[Assignment]: Look through the listing below and write out exactly the lines from the line with "Given: Enable the World Topographic Map layer" to the line with "The image size is (1280, 600).", both included, and no others.

--- Extracted data ---

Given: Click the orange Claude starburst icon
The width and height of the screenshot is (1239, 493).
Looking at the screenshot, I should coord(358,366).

---
--- Extracted data ---

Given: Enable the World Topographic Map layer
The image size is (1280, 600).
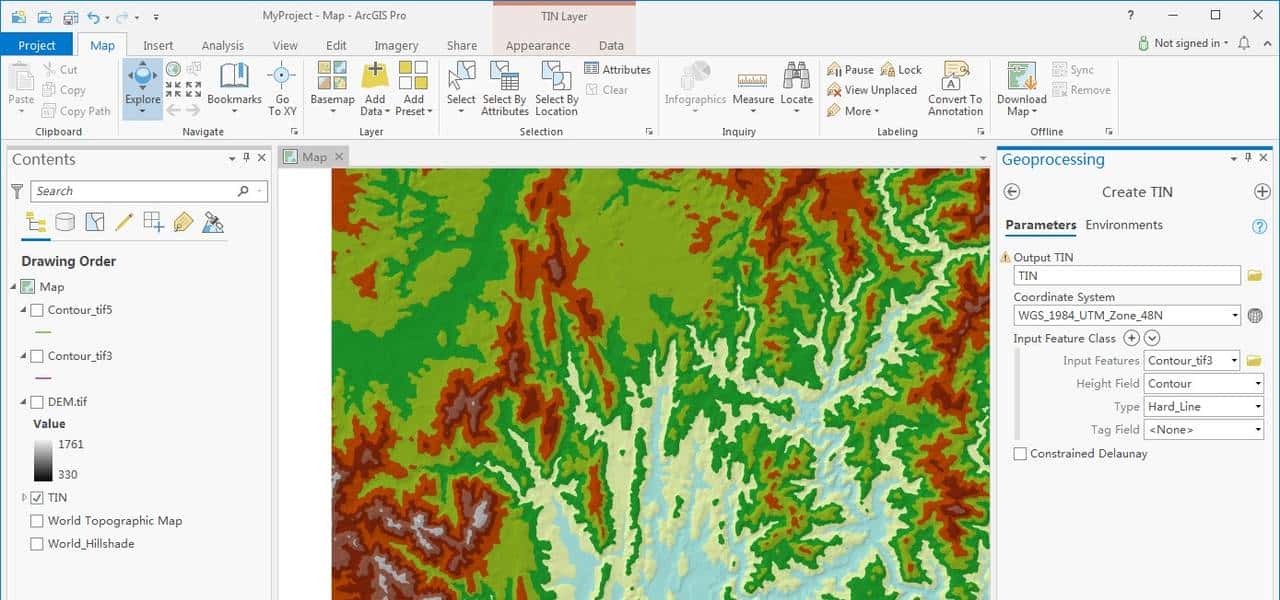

---
--- Extracted data ---

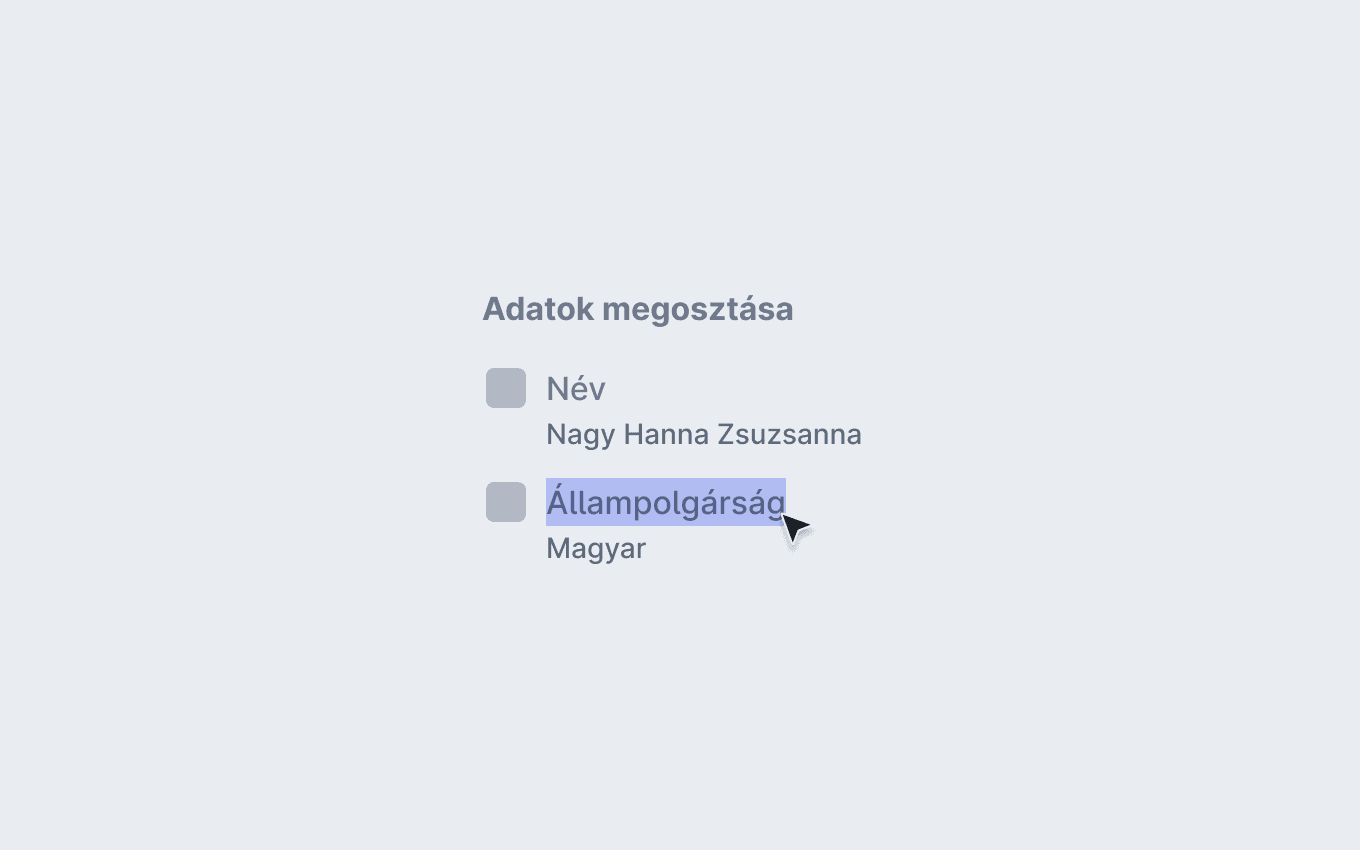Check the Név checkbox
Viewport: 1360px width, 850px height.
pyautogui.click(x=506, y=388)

---

[Answer to the problem]:
Given: Enable the World Topographic Map layer
The image size is (1280, 600).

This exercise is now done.